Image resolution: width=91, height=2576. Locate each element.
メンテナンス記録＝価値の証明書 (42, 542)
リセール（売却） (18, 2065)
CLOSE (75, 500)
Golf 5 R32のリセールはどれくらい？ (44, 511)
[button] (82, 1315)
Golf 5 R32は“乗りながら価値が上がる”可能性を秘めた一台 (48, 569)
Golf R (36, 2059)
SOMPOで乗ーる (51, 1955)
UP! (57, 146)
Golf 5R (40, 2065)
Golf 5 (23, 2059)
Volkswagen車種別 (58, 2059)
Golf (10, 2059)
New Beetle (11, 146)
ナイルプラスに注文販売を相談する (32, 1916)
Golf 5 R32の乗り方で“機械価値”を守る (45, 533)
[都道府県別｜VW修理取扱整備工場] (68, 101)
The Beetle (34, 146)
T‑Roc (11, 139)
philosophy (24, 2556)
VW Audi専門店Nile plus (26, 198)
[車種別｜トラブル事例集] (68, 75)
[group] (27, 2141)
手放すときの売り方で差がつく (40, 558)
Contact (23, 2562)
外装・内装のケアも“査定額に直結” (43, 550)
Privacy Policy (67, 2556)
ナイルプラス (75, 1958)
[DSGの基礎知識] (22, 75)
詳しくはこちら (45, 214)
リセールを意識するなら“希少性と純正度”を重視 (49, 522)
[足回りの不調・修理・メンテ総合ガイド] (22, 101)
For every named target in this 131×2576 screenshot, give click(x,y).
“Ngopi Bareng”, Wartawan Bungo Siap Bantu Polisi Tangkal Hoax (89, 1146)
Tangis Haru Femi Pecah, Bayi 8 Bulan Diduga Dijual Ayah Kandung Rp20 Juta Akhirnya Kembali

▬▬▬

== What is being asked ==
Make a precise copy of the records in their entirety.

== Exercise result ==
Image resolution: width=91, height=2576. Locate each element.
メンテナンス記録＝価値の証明書 (42, 542)
リセール（売却） (18, 2065)
CLOSE (75, 500)
Golf 5 R32のリセールはどれくらい？ (44, 511)
[button] (82, 1315)
Golf 5 R32は“乗りながら価値が上がる”可能性を秘めた一台 (48, 569)
Golf R (36, 2059)
SOMPOで乗ーる (51, 1955)
UP! (57, 146)
Golf 5R (40, 2065)
Golf 5 (23, 2059)
Volkswagen車種別 (58, 2059)
Golf (10, 2059)
New Beetle (11, 146)
ナイルプラスに注文販売を相談する (32, 1916)
Golf 5 R32の乗り方で“機械価値”を守る (45, 533)
[都道府県別｜VW修理取扱整備工場] (68, 101)
The Beetle (34, 146)
T‑Roc (11, 139)
philosophy (24, 2556)
VW Audi専門店Nile plus (26, 198)
[車種別｜トラブル事例集] (68, 75)
[group] (27, 2141)
手放すときの売り方で差がつく (40, 558)
Contact (23, 2562)
外装・内装のケアも“査定額に直結” (43, 550)
Privacy Policy (67, 2556)
ナイルプラス (75, 1958)
[DSGの基礎知識] (22, 75)
詳しくはこちら (45, 214)
リセールを意識するなら“希少性と純正度”を重視 (49, 522)
[足回りの不調・修理・メンテ総合ガイド] (22, 101)
For every named target in this 131×2576 screenshot, give click(x,y).
“Ngopi Bareng”, Wartawan Bungo Siap Bantu Polisi Tangkal Hoax (89, 1146)
Tangis Haru Femi Pecah, Bayi 8 Bulan Diduga Dijual Ayah Kandung Rp20 Juta Akhirnya Kembali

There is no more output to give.